Stored data entries
::::::::::

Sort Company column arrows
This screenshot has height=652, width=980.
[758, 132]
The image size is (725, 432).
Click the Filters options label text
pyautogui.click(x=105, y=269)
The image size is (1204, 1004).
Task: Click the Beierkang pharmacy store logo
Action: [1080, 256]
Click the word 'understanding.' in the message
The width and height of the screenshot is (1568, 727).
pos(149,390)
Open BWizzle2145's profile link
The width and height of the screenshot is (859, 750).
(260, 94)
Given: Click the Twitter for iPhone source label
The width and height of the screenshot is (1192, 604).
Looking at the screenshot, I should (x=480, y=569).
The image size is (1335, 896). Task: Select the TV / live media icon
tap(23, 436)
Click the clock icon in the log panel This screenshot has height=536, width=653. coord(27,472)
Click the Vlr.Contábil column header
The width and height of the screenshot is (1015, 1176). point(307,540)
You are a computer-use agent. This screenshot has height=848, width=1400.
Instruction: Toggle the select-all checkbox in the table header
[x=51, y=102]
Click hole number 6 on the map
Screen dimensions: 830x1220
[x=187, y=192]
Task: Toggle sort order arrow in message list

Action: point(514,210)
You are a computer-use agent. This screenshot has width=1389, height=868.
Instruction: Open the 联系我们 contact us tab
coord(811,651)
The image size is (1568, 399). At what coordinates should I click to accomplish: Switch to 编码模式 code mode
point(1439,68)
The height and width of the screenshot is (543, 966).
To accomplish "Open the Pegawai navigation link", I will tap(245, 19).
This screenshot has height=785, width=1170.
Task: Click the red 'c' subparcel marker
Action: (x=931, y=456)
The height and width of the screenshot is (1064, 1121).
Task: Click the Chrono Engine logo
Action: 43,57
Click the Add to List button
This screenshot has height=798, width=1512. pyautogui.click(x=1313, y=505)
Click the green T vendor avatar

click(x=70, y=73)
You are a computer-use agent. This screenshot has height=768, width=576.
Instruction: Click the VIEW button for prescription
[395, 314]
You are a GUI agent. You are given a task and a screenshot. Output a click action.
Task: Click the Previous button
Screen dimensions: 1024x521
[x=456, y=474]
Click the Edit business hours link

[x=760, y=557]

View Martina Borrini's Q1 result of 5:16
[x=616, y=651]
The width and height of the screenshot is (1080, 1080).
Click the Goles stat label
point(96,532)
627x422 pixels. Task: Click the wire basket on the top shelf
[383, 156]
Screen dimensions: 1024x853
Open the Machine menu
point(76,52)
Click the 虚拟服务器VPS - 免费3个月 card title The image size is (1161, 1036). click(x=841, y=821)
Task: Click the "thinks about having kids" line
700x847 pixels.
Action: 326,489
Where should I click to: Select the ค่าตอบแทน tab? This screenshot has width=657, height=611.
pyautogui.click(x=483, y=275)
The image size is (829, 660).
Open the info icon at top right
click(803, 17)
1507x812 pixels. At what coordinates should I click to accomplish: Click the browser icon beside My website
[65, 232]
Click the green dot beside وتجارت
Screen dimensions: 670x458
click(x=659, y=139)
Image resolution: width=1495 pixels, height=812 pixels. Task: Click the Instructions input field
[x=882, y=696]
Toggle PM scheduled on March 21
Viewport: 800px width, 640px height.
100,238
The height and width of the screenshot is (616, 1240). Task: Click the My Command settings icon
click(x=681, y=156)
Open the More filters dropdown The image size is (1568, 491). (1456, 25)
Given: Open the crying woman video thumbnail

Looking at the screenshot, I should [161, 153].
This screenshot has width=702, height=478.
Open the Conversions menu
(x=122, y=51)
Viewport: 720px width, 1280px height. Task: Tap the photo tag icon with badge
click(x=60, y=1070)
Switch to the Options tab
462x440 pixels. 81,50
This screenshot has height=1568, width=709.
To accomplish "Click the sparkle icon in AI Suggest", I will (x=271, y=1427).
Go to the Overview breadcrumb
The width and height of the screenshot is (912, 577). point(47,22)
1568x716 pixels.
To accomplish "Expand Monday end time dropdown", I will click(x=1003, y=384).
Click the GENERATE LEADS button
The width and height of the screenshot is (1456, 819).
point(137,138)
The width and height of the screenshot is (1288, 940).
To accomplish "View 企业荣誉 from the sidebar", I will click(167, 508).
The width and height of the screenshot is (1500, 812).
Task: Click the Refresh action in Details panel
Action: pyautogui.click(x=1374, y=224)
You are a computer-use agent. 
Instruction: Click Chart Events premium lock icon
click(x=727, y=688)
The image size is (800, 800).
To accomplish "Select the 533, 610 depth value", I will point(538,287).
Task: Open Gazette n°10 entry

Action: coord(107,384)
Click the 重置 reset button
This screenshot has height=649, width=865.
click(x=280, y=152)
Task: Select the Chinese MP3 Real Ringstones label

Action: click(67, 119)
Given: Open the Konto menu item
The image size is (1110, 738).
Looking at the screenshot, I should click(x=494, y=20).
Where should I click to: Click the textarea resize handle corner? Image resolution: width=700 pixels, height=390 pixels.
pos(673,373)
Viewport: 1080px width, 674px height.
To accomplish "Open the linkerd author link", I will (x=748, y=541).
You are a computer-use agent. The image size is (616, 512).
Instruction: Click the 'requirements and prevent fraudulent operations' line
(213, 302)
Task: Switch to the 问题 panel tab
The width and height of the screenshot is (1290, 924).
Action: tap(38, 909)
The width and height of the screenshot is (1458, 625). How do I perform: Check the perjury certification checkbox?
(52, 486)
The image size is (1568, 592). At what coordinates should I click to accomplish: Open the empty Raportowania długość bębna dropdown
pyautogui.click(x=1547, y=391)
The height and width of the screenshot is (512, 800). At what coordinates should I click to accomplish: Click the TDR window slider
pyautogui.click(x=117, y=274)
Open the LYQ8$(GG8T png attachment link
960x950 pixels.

::::::::::

Goal -> Copy the whole listing above line for line, changing nothing.

Task result ->
Sort Company column arrows
This screenshot has height=652, width=980.
[758, 132]
The image size is (725, 432).
Click the Filters options label text
pyautogui.click(x=105, y=269)
The image size is (1204, 1004).
Task: Click the Beierkang pharmacy store logo
Action: [1080, 256]
Click the word 'understanding.' in the message
The width and height of the screenshot is (1568, 727).
pos(149,390)
Open BWizzle2145's profile link
The width and height of the screenshot is (859, 750).
(260, 94)
Given: Click the Twitter for iPhone source label
The width and height of the screenshot is (1192, 604).
Looking at the screenshot, I should (x=480, y=569).
The image size is (1335, 896). Task: Select the TV / live media icon
tap(23, 436)
Click the clock icon in the log panel This screenshot has height=536, width=653. coord(27,472)
Click the Vlr.Contábil column header
The width and height of the screenshot is (1015, 1176). point(307,540)
You are a computer-use agent. This screenshot has height=848, width=1400.
Instruction: Toggle the select-all checkbox in the table header
[x=51, y=102]
Click hole number 6 on the map
Screen dimensions: 830x1220
[x=187, y=192]
Task: Toggle sort order arrow in message list

Action: point(514,210)
You are a computer-use agent. This screenshot has width=1389, height=868.
Instruction: Open the 联系我们 contact us tab
coord(811,651)
The image size is (1568, 399). At what coordinates should I click to accomplish: Switch to 编码模式 code mode
point(1439,68)
The height and width of the screenshot is (543, 966).
To accomplish "Open the Pegawai navigation link", I will tap(245, 19).
This screenshot has height=785, width=1170.
Task: Click the red 'c' subparcel marker
Action: (x=931, y=456)
The height and width of the screenshot is (1064, 1121).
Task: Click the Chrono Engine logo
Action: 43,57
Click the Add to List button
This screenshot has height=798, width=1512. pyautogui.click(x=1313, y=505)
Click the green T vendor avatar

click(x=70, y=73)
You are a computer-use agent. This screenshot has height=768, width=576.
Instruction: Click the VIEW button for prescription
[395, 314]
You are a GUI agent. You are given a task and a screenshot. Output a click action.
Task: Click the Previous button
Screen dimensions: 1024x521
[x=456, y=474]
Click the Edit business hours link

[x=760, y=557]

View Martina Borrini's Q1 result of 5:16
[x=616, y=651]
The width and height of the screenshot is (1080, 1080).
Click the Goles stat label
point(96,532)
627x422 pixels. Task: Click the wire basket on the top shelf
[383, 156]
Screen dimensions: 1024x853
Open the Machine menu
point(76,52)
Click the 虚拟服务器VPS - 免费3个月 card title The image size is (1161, 1036). click(x=841, y=821)
Task: Click the "thinks about having kids" line
700x847 pixels.
Action: 326,489
Where should I click to: Select the ค่าตอบแทน tab? This screenshot has width=657, height=611.
pyautogui.click(x=483, y=275)
The image size is (829, 660).
Open the info icon at top right
click(803, 17)
1507x812 pixels. At what coordinates should I click to accomplish: Click the browser icon beside My website
[65, 232]
Click the green dot beside وتجارت
Screen dimensions: 670x458
click(x=659, y=139)
Image resolution: width=1495 pixels, height=812 pixels. Task: Click the Instructions input field
[x=882, y=696]
Toggle PM scheduled on March 21
Viewport: 800px width, 640px height.
100,238
The height and width of the screenshot is (616, 1240). Task: Click the My Command settings icon
click(x=681, y=156)
Open the More filters dropdown The image size is (1568, 491). (1456, 25)
Given: Open the crying woman video thumbnail

Looking at the screenshot, I should [161, 153].
This screenshot has width=702, height=478.
Open the Conversions menu
(x=122, y=51)
Viewport: 720px width, 1280px height. Task: Tap the photo tag icon with badge
click(x=60, y=1070)
Switch to the Options tab
462x440 pixels. 81,50
This screenshot has height=1568, width=709.
To accomplish "Click the sparkle icon in AI Suggest", I will (x=271, y=1427).
Go to the Overview breadcrumb
The width and height of the screenshot is (912, 577). point(47,22)
1568x716 pixels.
To accomplish "Expand Monday end time dropdown", I will click(x=1003, y=384).
Click the GENERATE LEADS button
The width and height of the screenshot is (1456, 819).
point(137,138)
The width and height of the screenshot is (1288, 940).
To accomplish "View 企业荣誉 from the sidebar", I will click(167, 508).
The width and height of the screenshot is (1500, 812).
Task: Click the Refresh action in Details panel
Action: pyautogui.click(x=1374, y=224)
You are a computer-use agent. 
Instruction: Click Chart Events premium lock icon
click(x=727, y=688)
The image size is (800, 800).
To accomplish "Select the 533, 610 depth value", I will point(538,287).
Task: Open Gazette n°10 entry

Action: coord(107,384)
Click the 重置 reset button
This screenshot has height=649, width=865.
click(x=280, y=152)
Task: Select the Chinese MP3 Real Ringstones label

Action: click(67, 119)
Given: Open the Konto menu item
The image size is (1110, 738).
Looking at the screenshot, I should click(x=494, y=20).
Where should I click to: Click the textarea resize handle corner? Image resolution: width=700 pixels, height=390 pixels.
pos(673,373)
Viewport: 1080px width, 674px height.
To accomplish "Open the linkerd author link", I will (x=748, y=541).
You are a computer-use agent. The image size is (616, 512).
Instruction: Click the 'requirements and prevent fraudulent operations' line
(213, 302)
Task: Switch to the 问题 panel tab
The width and height of the screenshot is (1290, 924).
Action: tap(38, 909)
The width and height of the screenshot is (1458, 625). How do I perform: Check the perjury certification checkbox?
(52, 486)
The image size is (1568, 592). At what coordinates should I click to accomplish: Open the empty Raportowania długość bębna dropdown
pyautogui.click(x=1547, y=391)
The height and width of the screenshot is (512, 800). At what coordinates should I click to accomplish: Click the TDR window slider
pyautogui.click(x=117, y=274)
Open the LYQ8$(GG8T png attachment link
960x950 pixels.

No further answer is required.